MyLab’s Wuhan virus testing kits will not only limit the country’s dependency on the imported kits from the US, Germany, and South Korea, but it will reduce the cost and time in this hour of need.
So far, the ICMR has completed the validation process of the Wuhan virus testing kits manufactured by 14 separate companies and organizations, including IIT-Delhi. However, only three companies, including only one sole Indian Pune-based company—MyLab Discovery Solutions—could get the validation that is 100% true negative and 100% true positive concordance. The other two companies which received the validation are Germany-based Altona Diagnostics and Seegene which is South Korean.
Deepak Kumar, official spokesperson of MyLab Discovery Solutions, told The Sunday Guardian: “In the first batch, Mylab Discovery Solutions will supply testing kits to conduct 15,000 tests that were developed in a record time of six weeks. Mylab PathoDetect COVID-19 Qualitative PCR kit screens and detects the infection within 2.5 hours, compared to more than seven hours taken by current protocols.”
“MyLab Discovery Solutions says its test kits can test about 100 patients with one kit. An average laboratory with automated PCR can test more than 1,000 patients a day. Our test kit will reduce the diagnostic cost to one third from the cost bar that is set by the ICMR. Also, as the country was not testing enough cases to know the extent of the Wuhan virus spread due to inadequacy and lack of kits, the indigenous solution could be useful in early detection of the spread,” Kumar said. In order to fast-track the process, the ICMR on Thursday added three more validation centers that include ICMR-National AIDS Research Institute (NARI), ICMR-National Institute of Pathology, New Delhi and ICMR-National Institute of Cholera and Enteric Diseases.

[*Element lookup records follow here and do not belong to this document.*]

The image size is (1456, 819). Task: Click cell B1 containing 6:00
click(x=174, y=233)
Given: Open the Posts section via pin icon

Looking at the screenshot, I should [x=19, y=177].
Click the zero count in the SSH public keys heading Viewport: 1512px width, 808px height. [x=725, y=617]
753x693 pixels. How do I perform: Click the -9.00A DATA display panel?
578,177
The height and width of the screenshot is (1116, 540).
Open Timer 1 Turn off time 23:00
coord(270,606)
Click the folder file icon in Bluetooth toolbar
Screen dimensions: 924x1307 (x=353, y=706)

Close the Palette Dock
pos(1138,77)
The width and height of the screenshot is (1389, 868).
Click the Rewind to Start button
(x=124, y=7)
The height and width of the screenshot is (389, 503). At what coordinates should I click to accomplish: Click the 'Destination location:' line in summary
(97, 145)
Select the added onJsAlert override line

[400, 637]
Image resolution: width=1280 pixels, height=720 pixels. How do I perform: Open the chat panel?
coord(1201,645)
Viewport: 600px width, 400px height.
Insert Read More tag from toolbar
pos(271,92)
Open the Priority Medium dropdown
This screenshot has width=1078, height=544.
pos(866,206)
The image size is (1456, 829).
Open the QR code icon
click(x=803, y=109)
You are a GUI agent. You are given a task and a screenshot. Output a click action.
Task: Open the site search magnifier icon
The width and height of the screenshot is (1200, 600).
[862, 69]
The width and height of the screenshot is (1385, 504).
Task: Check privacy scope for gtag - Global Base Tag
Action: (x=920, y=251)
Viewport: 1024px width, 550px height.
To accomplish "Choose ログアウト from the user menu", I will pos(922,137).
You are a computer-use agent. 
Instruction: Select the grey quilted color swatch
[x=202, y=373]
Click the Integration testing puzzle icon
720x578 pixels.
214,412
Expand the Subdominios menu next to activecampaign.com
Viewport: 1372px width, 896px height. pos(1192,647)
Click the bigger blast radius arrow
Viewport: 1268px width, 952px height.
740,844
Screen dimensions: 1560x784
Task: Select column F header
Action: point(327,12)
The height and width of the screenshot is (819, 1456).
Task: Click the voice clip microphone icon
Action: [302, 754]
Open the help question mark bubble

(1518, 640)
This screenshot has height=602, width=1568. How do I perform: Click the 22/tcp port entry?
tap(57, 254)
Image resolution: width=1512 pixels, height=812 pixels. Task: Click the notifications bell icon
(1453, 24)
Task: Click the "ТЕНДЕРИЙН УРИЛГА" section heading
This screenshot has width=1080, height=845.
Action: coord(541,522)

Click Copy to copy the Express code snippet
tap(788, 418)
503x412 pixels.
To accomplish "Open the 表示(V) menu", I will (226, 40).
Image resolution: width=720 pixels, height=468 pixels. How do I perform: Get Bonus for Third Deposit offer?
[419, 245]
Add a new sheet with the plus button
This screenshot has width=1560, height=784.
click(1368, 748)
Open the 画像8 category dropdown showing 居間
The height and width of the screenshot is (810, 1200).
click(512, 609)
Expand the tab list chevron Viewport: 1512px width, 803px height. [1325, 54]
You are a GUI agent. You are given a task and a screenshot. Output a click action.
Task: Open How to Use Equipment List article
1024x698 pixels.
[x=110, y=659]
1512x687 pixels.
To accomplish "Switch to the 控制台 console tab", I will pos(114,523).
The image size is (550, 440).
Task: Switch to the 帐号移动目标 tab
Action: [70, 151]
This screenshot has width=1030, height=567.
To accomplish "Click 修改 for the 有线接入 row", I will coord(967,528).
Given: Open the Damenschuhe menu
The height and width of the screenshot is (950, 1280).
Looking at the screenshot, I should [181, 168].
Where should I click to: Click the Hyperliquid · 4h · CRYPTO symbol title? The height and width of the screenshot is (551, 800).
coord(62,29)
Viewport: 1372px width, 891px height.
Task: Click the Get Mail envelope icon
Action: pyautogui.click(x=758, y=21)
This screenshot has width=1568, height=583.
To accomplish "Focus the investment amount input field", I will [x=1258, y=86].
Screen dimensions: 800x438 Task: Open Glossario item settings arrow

Speaking to this reporter, Tarun Jain, General Manager (South Asia) of Altona Diagnostics India Pvt Ltd, another company which passed the validation test, told The Sunday Guardian: “Altona is a German company and the kit manufactured by it is designed and produced in Germany. As this time, the country will need testing kits in bulk; therefore, it is expected to see many more companies coming up with their kits.” Asked about the price of Altona’s kit that is sold to the Indian government, Jain refused to divulge the same. Responding to queries raised by this reporter, Dr Lokesh Sharma, Media Convener of the ICMR, said: “The ICMR looks after the testing process and it does not grant any certificate. The existing norms for manufacturing testing kits mandate for no validation requirement for companies with USFDA certificate and European CE. Due to these existing norms, companies like CoSara and several others did not need to go through any validation process and, therefore, they got the approval of CDSCO for manufacturing the kits, while in case of manufacturers without USFDA certificate and European CE, they needed to go through the validation process.”
Asked why the ICMR “delayed’ the process of completing validation that was required for companies willing to manufacture kits without USFDA certificate and European CE, Sharma said: “We did not delay, the process took its own course.”
Asked why the globally well-regarded ICMR did not come up with an early response, Sharma said, “In the normal circumstances, it is always the responsibility of the drug controller general of India (DCGI) to come up with norms, but in the kind of situation we are in, ICMR is deciding much of the norms and process of validation.”